Regenxbio Shares Plunge Amid FDA Trial Suspension

Regenxbio Inc., a biotechnology firm, is confronting a significant regulatory challenge after the U.S. Food and Drug Administration (FDA) placed a clinical hold on two of its key gene therapy programs. This action casts serious doubt on a previously anticipated approval deadline scheduled for early next year.

The agency's intervention was triggered by a serious adverse event in the trial for RGX-111, a therapy for Hurler syndrome. A five-year-old patient, who received the treatment approximately four years ago, was subsequently diagnosed with a brain tumor. Although this incident has so far been isolated to a single participant, the FDA has proactively extended the clinical hold to include the related RGX-121 program. The regulator cited the similarity of the underlying products and comparable patient risks as the rationale. A critical question now looms: can Regenxbio adequately address the FDA's safety concerns in a timely manner?

This regulatory setback comes at a pivotal moment for the company. For its candidate RGX-121, the FDA had set a Prescription Drug User Fee Act (PDUFA) target action date of February 8, 2026. This official deadline for a potential marketing decision is now highly unlikely to be met following the trial suspension, significantly clouding the drug's near-term commercial prospects.

In response, Regenxbio has stated that investigations into the cause of the tumor are ongoing and that a direct link to the gene therapy has not been established. The company is currently awaiting the FDA's formal clinical hold letter to determine the necessary steps to resolve the issue and resume trials.

Should investors sell immediately? Or is it worth buying Regenxbio?

The news sparked a sharp sell-off among investors. Over the past seven trading sessions, the company's stock plummeted roughly 24.19%, closing at €9.40 on Friday. This brings the share price perilously close to its 52-week low of €9.25.

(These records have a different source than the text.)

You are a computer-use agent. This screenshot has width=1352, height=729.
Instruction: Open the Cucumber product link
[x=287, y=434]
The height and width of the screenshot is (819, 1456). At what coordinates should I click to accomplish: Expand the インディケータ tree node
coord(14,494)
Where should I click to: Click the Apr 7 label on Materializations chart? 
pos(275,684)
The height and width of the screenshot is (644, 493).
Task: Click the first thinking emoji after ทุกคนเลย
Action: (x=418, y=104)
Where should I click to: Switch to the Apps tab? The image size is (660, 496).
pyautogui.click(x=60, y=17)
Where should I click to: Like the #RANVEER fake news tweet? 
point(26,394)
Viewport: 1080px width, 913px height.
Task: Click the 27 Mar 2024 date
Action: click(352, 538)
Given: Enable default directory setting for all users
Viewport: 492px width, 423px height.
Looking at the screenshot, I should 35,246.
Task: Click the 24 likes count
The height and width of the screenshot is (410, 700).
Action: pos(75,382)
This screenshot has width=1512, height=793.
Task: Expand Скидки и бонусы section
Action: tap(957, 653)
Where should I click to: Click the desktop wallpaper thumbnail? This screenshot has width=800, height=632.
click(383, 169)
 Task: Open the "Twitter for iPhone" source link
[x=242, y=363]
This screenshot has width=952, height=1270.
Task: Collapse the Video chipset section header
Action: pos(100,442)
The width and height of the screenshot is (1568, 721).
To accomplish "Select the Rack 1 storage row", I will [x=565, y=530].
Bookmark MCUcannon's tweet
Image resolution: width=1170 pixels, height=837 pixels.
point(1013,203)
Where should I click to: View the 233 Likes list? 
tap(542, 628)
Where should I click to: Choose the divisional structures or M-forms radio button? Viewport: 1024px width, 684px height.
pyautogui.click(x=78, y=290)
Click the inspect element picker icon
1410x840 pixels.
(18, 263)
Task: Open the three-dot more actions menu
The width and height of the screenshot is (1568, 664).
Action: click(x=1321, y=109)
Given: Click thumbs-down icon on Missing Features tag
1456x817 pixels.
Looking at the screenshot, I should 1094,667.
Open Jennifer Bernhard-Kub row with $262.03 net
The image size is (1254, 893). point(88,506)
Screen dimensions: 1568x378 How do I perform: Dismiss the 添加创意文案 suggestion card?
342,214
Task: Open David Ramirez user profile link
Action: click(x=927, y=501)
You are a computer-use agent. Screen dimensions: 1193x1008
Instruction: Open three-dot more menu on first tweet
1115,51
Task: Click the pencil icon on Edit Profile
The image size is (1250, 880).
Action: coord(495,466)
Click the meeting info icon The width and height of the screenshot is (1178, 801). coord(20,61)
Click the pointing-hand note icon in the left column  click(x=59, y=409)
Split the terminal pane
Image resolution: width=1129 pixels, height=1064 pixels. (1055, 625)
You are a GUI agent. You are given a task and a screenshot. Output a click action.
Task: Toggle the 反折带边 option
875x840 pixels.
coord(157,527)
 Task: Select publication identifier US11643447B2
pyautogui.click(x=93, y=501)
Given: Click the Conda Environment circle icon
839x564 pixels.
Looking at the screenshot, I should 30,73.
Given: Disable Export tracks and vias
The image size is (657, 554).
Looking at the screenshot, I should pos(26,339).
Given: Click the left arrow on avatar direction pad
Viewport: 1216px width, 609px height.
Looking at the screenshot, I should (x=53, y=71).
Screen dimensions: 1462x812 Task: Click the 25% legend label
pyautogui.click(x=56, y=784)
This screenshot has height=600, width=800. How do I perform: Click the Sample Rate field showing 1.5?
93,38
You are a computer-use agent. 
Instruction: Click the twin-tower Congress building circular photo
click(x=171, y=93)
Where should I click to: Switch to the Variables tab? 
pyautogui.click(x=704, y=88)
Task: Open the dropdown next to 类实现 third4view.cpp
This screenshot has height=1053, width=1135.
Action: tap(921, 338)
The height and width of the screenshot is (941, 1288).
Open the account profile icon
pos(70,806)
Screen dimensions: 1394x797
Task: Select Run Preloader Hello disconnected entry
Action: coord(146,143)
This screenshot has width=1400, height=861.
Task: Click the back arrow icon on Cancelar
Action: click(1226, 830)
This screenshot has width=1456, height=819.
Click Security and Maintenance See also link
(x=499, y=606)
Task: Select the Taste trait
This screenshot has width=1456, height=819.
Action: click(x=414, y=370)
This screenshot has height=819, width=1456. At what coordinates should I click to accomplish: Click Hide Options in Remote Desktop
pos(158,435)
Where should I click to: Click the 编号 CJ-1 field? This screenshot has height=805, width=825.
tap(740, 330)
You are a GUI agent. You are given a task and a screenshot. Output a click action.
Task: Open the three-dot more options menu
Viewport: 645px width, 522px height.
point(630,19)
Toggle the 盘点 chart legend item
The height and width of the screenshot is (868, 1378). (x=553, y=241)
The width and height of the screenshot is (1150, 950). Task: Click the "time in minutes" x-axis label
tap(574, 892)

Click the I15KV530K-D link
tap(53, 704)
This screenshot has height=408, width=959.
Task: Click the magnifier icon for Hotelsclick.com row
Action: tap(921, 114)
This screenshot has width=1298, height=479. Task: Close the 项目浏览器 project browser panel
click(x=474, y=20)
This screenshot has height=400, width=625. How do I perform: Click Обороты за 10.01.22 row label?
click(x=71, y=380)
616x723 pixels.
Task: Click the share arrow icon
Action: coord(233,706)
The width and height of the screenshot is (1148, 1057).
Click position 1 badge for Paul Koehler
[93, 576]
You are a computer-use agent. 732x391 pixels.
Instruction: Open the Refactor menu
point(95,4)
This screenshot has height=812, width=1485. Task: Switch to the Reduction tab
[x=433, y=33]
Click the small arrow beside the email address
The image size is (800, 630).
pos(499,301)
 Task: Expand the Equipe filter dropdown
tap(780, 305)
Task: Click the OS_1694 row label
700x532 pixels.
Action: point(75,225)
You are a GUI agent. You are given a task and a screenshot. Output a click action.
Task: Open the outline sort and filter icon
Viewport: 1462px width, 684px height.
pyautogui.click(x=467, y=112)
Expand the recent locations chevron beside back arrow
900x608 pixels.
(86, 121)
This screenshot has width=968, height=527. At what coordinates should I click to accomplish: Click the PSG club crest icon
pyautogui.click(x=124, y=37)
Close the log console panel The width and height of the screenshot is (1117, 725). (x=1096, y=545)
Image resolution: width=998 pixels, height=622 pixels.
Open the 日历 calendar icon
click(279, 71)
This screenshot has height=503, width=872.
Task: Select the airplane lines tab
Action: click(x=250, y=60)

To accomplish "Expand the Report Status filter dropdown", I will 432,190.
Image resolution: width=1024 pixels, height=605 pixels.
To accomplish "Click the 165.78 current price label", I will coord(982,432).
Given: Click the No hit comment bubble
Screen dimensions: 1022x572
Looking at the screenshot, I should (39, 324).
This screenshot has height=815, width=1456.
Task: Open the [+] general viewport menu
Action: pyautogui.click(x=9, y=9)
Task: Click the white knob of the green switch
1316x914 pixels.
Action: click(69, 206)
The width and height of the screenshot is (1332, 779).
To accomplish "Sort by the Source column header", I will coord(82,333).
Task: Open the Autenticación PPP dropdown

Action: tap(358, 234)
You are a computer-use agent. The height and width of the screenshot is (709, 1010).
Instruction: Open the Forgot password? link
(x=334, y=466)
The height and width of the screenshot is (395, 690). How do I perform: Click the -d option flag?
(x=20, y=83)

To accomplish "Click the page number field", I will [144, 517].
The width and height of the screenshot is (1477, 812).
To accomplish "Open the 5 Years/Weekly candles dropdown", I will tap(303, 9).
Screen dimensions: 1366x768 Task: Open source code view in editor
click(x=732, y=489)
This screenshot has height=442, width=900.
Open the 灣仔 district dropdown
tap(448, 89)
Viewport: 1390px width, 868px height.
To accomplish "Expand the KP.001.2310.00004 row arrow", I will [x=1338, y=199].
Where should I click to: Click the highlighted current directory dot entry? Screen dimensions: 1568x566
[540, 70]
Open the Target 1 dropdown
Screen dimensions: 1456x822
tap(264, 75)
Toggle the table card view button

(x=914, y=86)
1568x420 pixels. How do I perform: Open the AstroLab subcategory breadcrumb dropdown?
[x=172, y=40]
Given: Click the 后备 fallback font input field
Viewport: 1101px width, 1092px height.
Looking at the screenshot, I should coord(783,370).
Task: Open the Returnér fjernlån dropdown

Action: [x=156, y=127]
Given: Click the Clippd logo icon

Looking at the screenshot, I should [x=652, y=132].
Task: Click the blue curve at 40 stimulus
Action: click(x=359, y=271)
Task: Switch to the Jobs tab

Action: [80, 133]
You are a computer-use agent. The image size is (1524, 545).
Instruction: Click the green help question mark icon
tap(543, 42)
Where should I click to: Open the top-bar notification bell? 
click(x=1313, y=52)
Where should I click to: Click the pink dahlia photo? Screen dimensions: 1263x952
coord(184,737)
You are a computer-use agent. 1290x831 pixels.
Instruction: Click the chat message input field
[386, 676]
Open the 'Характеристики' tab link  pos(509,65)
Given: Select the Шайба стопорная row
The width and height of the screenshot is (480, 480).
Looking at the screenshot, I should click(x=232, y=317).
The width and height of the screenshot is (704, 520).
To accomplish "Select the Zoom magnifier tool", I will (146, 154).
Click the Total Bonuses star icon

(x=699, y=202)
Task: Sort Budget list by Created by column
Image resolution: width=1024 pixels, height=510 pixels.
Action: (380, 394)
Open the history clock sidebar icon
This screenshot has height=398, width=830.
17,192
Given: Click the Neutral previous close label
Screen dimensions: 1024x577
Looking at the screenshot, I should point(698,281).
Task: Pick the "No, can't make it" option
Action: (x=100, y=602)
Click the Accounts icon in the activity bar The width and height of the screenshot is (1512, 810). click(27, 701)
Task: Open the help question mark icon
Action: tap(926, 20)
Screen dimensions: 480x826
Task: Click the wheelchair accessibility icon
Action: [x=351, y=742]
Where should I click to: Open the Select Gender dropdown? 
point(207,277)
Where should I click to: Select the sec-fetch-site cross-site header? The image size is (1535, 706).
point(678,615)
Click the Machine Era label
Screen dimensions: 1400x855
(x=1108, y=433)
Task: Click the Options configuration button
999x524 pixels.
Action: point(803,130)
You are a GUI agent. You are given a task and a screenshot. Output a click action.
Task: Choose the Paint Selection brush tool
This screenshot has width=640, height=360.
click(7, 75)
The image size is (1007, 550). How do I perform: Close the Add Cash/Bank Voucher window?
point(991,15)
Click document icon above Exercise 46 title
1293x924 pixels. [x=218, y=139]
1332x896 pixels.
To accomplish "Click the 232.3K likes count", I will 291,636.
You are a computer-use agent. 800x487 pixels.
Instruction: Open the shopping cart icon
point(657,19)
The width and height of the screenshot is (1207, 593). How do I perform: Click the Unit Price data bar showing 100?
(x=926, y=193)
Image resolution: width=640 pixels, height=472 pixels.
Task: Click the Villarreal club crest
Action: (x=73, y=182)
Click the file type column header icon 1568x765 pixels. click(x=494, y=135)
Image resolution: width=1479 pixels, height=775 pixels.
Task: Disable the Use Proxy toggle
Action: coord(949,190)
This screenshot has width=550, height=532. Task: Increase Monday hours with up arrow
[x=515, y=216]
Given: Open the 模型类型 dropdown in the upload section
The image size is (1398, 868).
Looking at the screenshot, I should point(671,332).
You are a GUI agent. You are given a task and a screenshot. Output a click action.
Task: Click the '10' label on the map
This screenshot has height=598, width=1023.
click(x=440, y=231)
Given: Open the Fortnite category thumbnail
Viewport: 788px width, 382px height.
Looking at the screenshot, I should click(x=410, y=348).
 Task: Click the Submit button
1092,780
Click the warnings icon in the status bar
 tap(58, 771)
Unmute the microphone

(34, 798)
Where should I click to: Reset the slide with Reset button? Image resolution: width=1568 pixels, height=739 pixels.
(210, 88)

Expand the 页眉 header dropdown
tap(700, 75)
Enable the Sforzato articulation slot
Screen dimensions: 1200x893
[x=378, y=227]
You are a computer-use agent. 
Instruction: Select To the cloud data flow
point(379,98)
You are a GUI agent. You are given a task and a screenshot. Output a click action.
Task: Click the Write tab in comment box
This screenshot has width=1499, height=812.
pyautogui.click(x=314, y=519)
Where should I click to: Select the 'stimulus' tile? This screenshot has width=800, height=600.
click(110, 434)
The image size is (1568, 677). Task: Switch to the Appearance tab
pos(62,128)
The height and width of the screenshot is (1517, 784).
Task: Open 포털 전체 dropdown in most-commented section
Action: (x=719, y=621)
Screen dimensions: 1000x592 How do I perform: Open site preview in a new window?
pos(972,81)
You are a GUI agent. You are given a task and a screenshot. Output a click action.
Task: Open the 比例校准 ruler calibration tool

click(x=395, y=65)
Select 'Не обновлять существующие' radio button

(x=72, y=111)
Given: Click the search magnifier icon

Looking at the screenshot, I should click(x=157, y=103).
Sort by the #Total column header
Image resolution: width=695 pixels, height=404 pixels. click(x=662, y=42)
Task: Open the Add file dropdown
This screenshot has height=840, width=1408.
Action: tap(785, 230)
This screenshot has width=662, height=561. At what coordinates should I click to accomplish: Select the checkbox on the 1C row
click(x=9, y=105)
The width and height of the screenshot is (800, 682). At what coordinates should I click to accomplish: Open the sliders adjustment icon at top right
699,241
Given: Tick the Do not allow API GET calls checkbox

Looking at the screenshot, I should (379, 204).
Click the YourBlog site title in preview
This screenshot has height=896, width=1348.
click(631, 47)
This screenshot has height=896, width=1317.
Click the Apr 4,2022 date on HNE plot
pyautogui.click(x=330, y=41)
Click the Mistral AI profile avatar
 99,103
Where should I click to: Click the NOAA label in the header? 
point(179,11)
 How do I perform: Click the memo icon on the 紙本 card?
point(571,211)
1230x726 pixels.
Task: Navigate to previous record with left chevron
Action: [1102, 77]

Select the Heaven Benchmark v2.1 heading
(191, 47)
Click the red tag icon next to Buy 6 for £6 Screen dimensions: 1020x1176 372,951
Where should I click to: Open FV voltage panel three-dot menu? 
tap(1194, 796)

Pipeline Progress and Financial Runway

Despite this major setback in its rare metabolic disease portfolio, Regenxbio continues to advance other pipeline assets. Notably, its promising candidate RGX-202 for Duchenne muscular dystrophy recently reported positive interim data. In an ongoing Phase I/II study, treated patients demonstrated a disease trajectory significantly better than expected.

Financially, the company maintains a buffer to navigate this period:
* Cash Position: $302 million in cash and equivalents (as of September 30, 2025).
* Cash Runway: Management believes these funds are sufficient to support operations into early 2027.
* Recent Earnings: The third quarter of 2025 concluded with a net loss of $61.9 million.

Several key milestones remain on the calendar for the coming year. Regenxbio aims to present initial topline data for the RGX-202 program in early Q2 2026. Furthermore, the company plans to submit a marketing application for this therapy under an FDA accelerated pathway by mid-2026.